● **The input**:
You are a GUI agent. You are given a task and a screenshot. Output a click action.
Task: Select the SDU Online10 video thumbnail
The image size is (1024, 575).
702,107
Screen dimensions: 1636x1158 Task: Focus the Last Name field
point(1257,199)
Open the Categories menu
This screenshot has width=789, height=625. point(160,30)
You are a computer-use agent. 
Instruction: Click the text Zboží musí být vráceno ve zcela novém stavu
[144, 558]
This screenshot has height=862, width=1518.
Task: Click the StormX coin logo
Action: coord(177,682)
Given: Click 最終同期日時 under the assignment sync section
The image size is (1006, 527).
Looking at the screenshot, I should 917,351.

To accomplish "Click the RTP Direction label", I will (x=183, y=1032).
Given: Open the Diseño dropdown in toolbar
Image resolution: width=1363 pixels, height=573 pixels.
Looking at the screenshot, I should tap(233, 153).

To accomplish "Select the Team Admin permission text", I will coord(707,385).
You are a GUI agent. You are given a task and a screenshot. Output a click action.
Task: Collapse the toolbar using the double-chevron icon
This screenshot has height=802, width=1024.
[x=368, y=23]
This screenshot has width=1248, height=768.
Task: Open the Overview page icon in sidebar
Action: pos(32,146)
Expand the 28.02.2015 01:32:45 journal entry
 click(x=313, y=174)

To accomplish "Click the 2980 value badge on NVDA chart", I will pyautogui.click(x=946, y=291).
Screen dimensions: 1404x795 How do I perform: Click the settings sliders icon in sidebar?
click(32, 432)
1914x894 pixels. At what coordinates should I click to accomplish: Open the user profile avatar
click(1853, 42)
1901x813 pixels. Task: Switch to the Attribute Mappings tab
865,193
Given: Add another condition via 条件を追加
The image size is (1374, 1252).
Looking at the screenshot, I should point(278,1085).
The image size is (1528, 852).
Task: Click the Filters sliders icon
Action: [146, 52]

● **Directions**: Output the material verbatim.

● **Result below**:
You are a GUI agent. You are given a task and a screenshot. Output a click action.
Task: Select the SDU Online10 video thumbnail
The image size is (1024, 575).
702,107
Screen dimensions: 1636x1158 Task: Focus the Last Name field
point(1257,199)
Open the Categories menu
This screenshot has width=789, height=625. point(160,30)
You are a computer-use agent. 
Instruction: Click the text Zboží musí být vráceno ve zcela novém stavu
[144, 558]
This screenshot has height=862, width=1518.
Task: Click the StormX coin logo
Action: coord(177,682)
Given: Click 最終同期日時 under the assignment sync section
The image size is (1006, 527).
Looking at the screenshot, I should 917,351.

To accomplish "Click the RTP Direction label", I will (x=183, y=1032).
Given: Open the Diseño dropdown in toolbar
Image resolution: width=1363 pixels, height=573 pixels.
Looking at the screenshot, I should tap(233, 153).

To accomplish "Select the Team Admin permission text", I will coord(707,385).
You are a GUI agent. You are given a task and a screenshot. Output a click action.
Task: Collapse the toolbar using the double-chevron icon
This screenshot has height=802, width=1024.
[x=368, y=23]
This screenshot has width=1248, height=768.
Task: Open the Overview page icon in sidebar
Action: pos(32,146)
Expand the 28.02.2015 01:32:45 journal entry
 click(x=313, y=174)

To accomplish "Click the 2980 value badge on NVDA chart", I will pyautogui.click(x=946, y=291).
Screen dimensions: 1404x795 How do I perform: Click the settings sliders icon in sidebar?
click(32, 432)
1914x894 pixels. At what coordinates should I click to accomplish: Open the user profile avatar
click(1853, 42)
1901x813 pixels. Task: Switch to the Attribute Mappings tab
865,193
Given: Add another condition via 条件を追加
The image size is (1374, 1252).
Looking at the screenshot, I should point(278,1085).
The image size is (1528, 852).
Task: Click the Filters sliders icon
Action: [146, 52]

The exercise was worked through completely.